AIM OF THE TASK » Could you copy the records below exactly, leaving out any pictures?

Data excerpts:
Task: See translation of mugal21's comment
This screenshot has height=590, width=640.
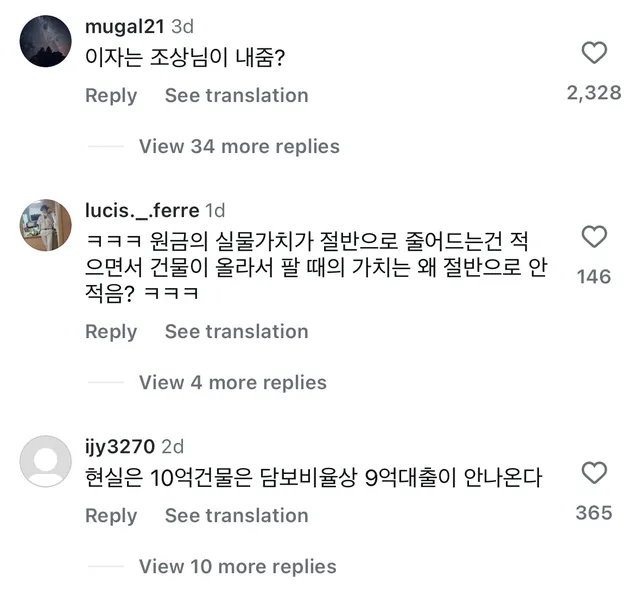Action: click(236, 95)
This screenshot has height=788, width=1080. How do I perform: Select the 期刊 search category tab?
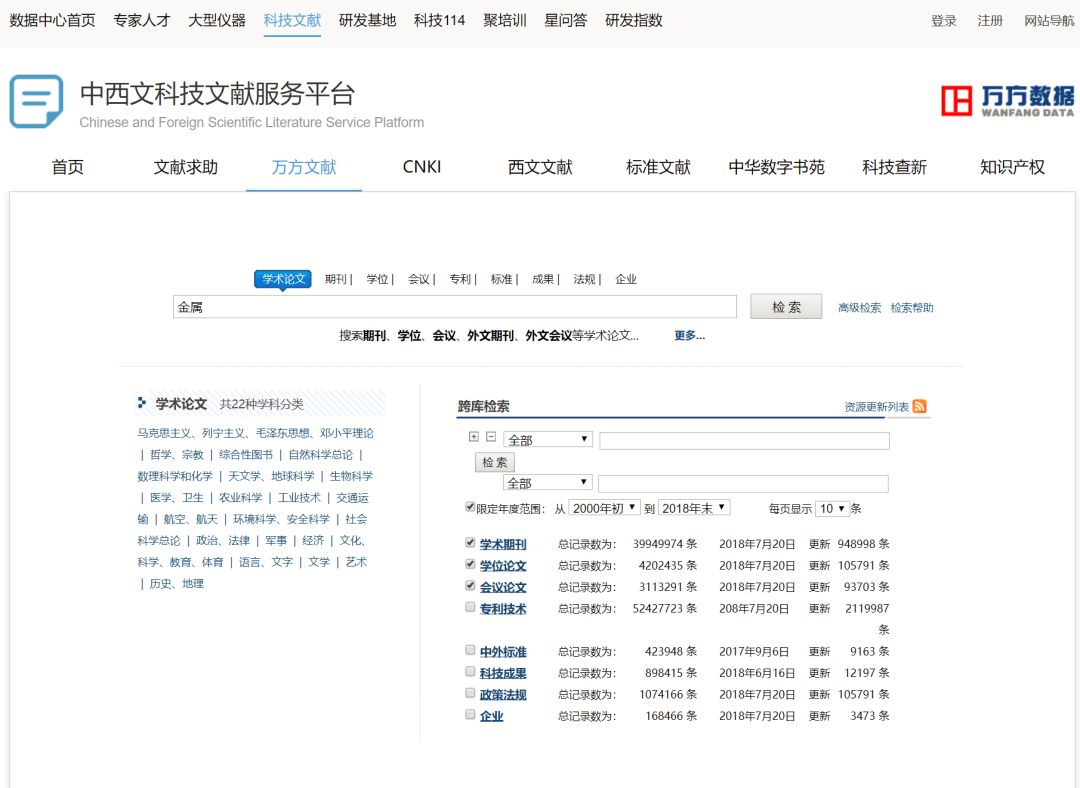tap(335, 280)
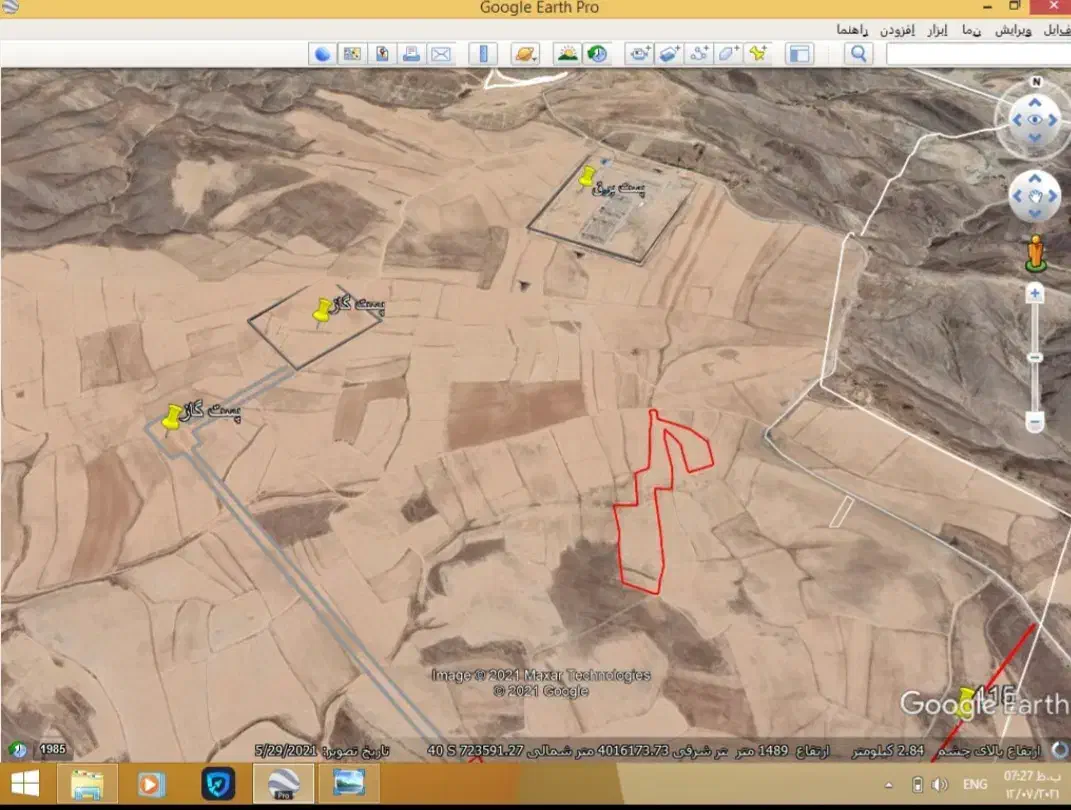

RESPONSE »
Task: See translation of mugal21's comment
This screenshot has height=590, width=640.
Action: click(236, 95)
This screenshot has height=788, width=1080. How do I perform: Select the 期刊 search category tab?
tap(335, 280)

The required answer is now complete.